My question is where can I find track for it. I only need two or three pieces, straight or curved, not sure which at this point.. I have called a couple of stores that sell model trains but so far no one seems to know what I mean by 1:20 scale.

Thank you for a response.


----------



## gunrunnerjohn (Nov 10, 2010)

You might consider constructing the track.


----------



## Big Ed (Jun 16, 2009)

gunrunnerjohn said:


> You might consider constructing the track.



That would look nice hand laid. weather the ties, ballast, some grass around it.

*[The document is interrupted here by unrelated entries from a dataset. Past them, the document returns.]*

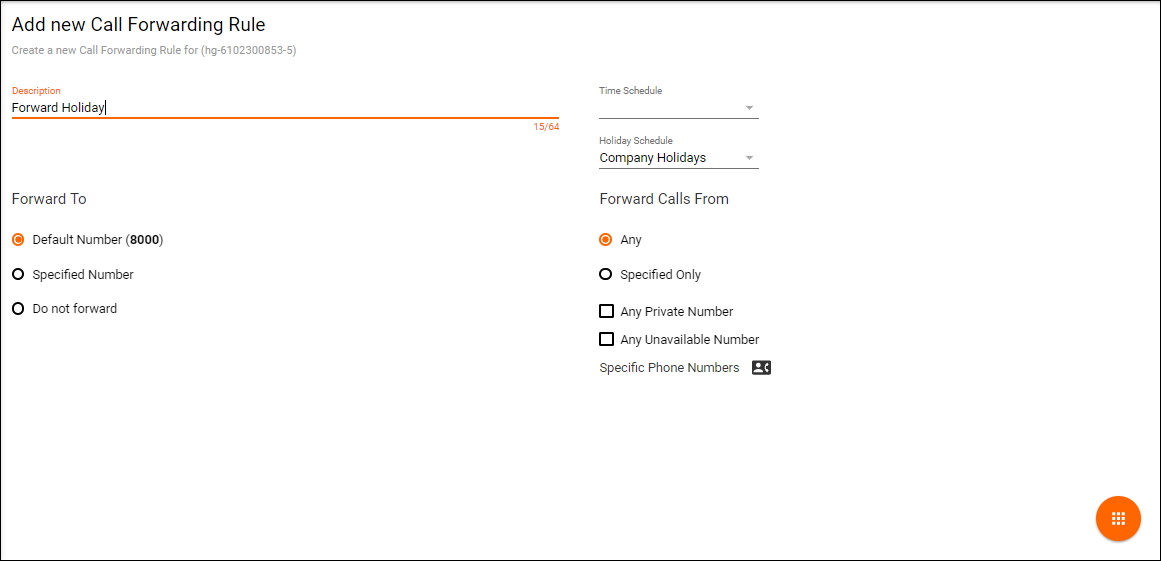Click the 15/64 character counter
The height and width of the screenshot is (561, 1161).
click(546, 127)
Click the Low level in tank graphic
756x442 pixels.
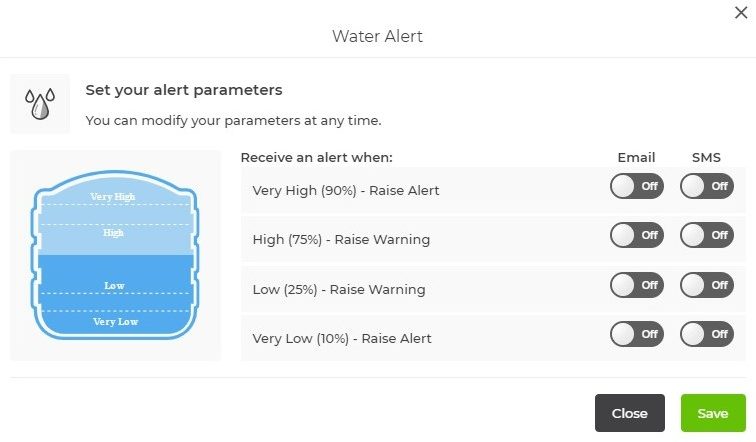tap(114, 285)
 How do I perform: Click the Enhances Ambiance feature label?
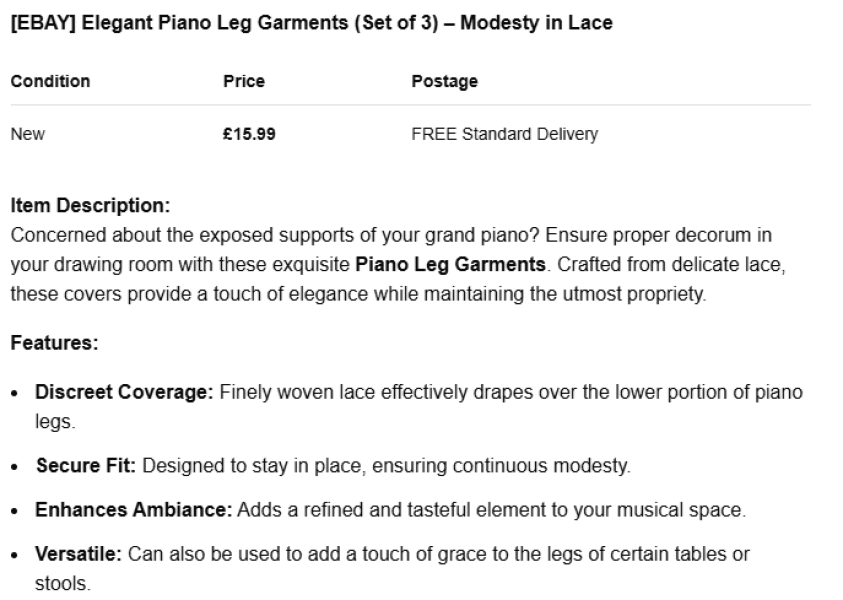[133, 510]
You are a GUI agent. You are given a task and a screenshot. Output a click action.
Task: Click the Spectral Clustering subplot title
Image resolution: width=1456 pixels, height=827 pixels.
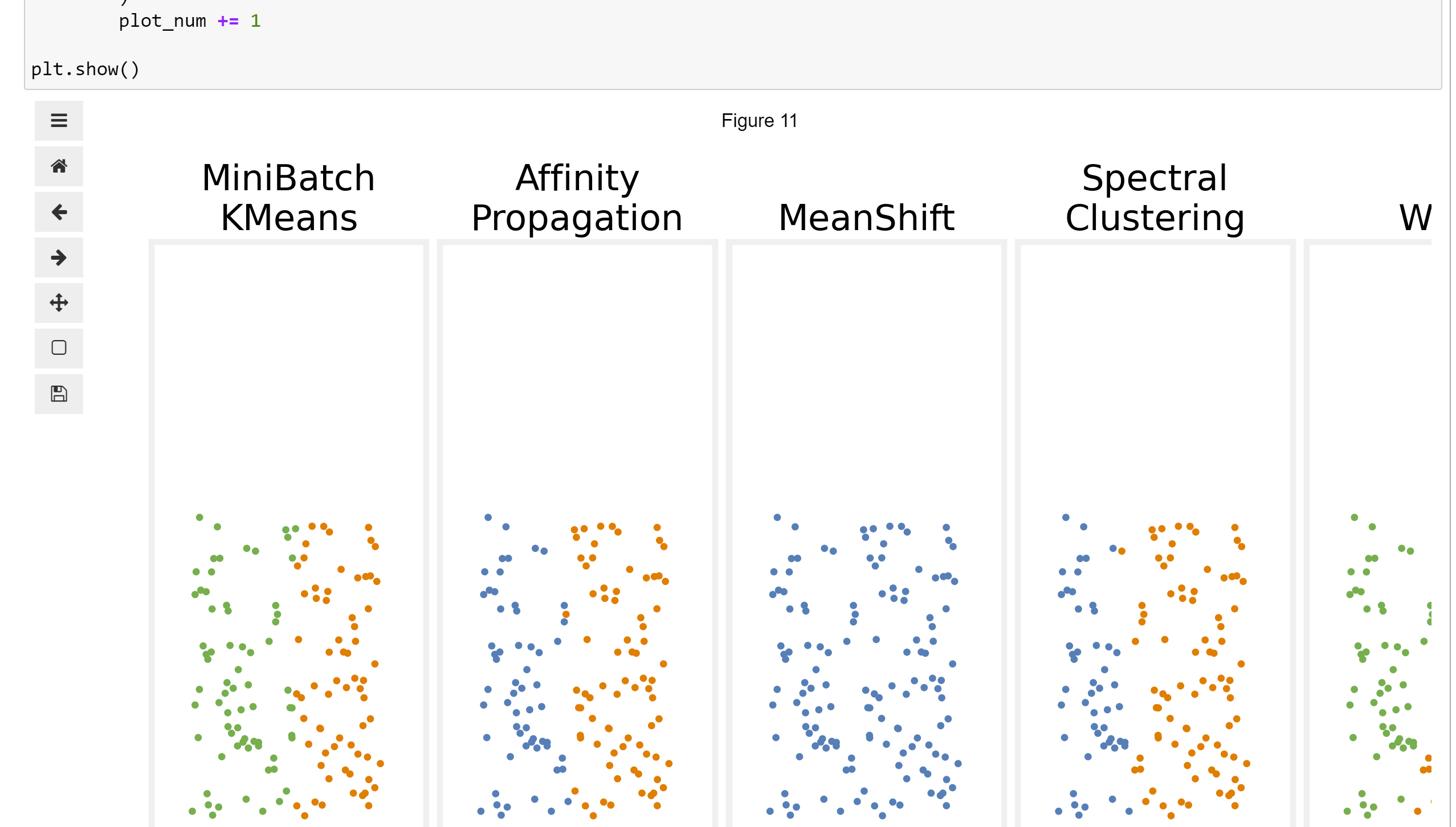click(1155, 198)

Ties would be no problem fabricating. 
But were would he get some rail? 

Get some wood strips and carve them in the shape of rail?
Paint them rust color.:thumbsup:

Show us a picture of your progress please.


----------



## gunrunnerjohn (Nov 10, 2010)

Since two or three pieces of track clearly indicates a static display, it just has to look like track, not necessarily function like it.


----------



## Big Ed (Jun 16, 2009)

gunrunnerjohn said:


> Since two or three pieces of track clearly indicates a static display, it just has to look like track, not necessarily function like it.


Maybe get some oak stock and router the rail out?

is that possible?
I always wanted a router but never used one.


----------



## Bangor and Aroostook (Jan 23, 2011)

Is 1:20 also known as G scale?


----------



## sstlaure (Oct 12, 2010)

G scale is 1:20.3

I assume this is what you're talking about. 

Here's one link to a place that sells it.

http://railroadsuppliers.com/discount/g-scale-railroad-track

I just did a quick yahoo search for G-scale track and there are tons of places that sell it. No need to make it yourself.


----------



## gc53dfgc (Apr 13, 2010)

Bangor and Aroostook said:


> Is 1:20 also known as G scale?


yeah its G scale.hwell::laugh::laugh::laugh:
Also known as 1 gauge.


----------



## gunrunnerjohn (Nov 10, 2010)

Gee, I never even tumbled to the fact we were talking about a standard scale here.


----------



## ALCOS4EVER (Jun 30, 2009)

1:20.3 is also know as Fn3. As in "Fine Scale - Narrow - 3 Foot Gauge". It is one of many scales that run on 1 3/4" gauge track (commonly known as "G Scale").


----------



## gc53dfgc (Apr 13, 2010)

Well since you want some G scale track just about every model train/hobby shop has G scale track.


----------



## admiral1960 (Mar 9, 2011)

Thanks for the info guys.

I have done a little reseach and thought "G" scale might be what I was after.

Thanks again.


----------